Michael Roberts, director general of industry body the Rail Delivery Group, said: "Passengers are at the heart of what we do and the rail industry knows it must keep on getting better, driving up the quality of services to respond to customers' needs.
"While overall satisfaction remains at near record levels and scores are higher in a number of the survey's categories, we are working hard to improve services and make every pound that passengers spend go further."
Manuel Cortes, leader of the TSSA rail union, said: "This is another vote of confidence in our only public-run rail franchise (East Coast).
"It would be sheer folly now for the Tories to press ahead with their dogmatic plans to sell it back to a private franchise operator in November."
Office of Rail Regulation chairman Anna Walker said: "This survey is an excellent barometer of what matters to those at the heart of the railways - its passengers.

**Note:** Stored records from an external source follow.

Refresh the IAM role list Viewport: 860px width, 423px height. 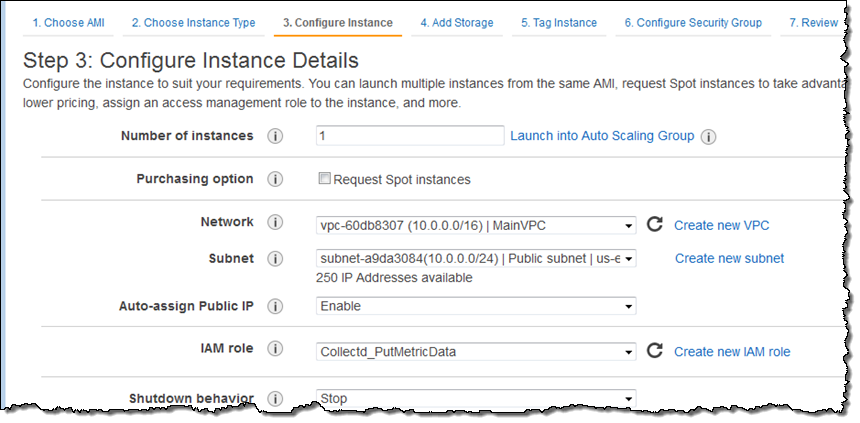(655, 351)
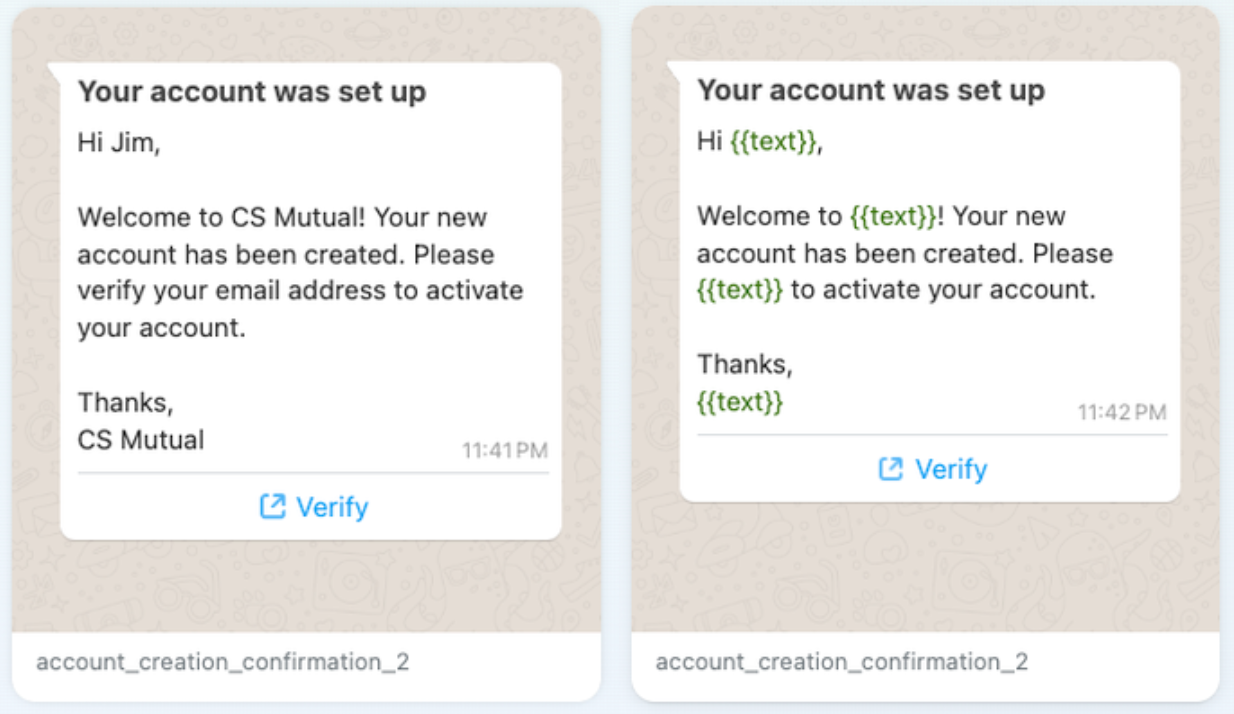
Task: Click the {{text}} placeholder before 'to activate'
Action: pyautogui.click(x=740, y=290)
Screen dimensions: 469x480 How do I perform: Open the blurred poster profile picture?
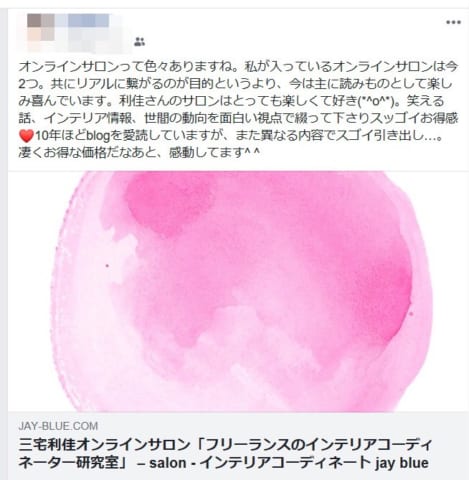point(41,29)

"Overall national satisfaction remains positive, however, there is too great a variance (72%-96%) in satisfaction with individual train companies, with passengers experiencing inconsistent levels of service across the country."
She went on: "The results reinforce our decision to bring in tough new performance targets for the railways to reduce the disparity in punctuality between different routes and train services.
"We want to see Network Rail and the train companies work together to perform equally well across the network so that all passengers can enjoy a good service."
Rail Minister Stephen Hammond said: "While satisfaction remains high, passengers are demanding more trains, better connections and better customer service.
"Over the next five years, we are spending more than £38 billion to maintain and improve the railways to meet these challenges, but train operators need to recognise that, while they have done good things, they need to do more."
He went on: "Rail fares are helping to fund the biggest programme of rail modernisation since the Victorian age.
"We recognise that passengers have concerns about the cost of train travel and that is why we have reduced the average regulated fare rise to RPI (inflation) plus 0% this year, which has provided relief for families and hardworking people."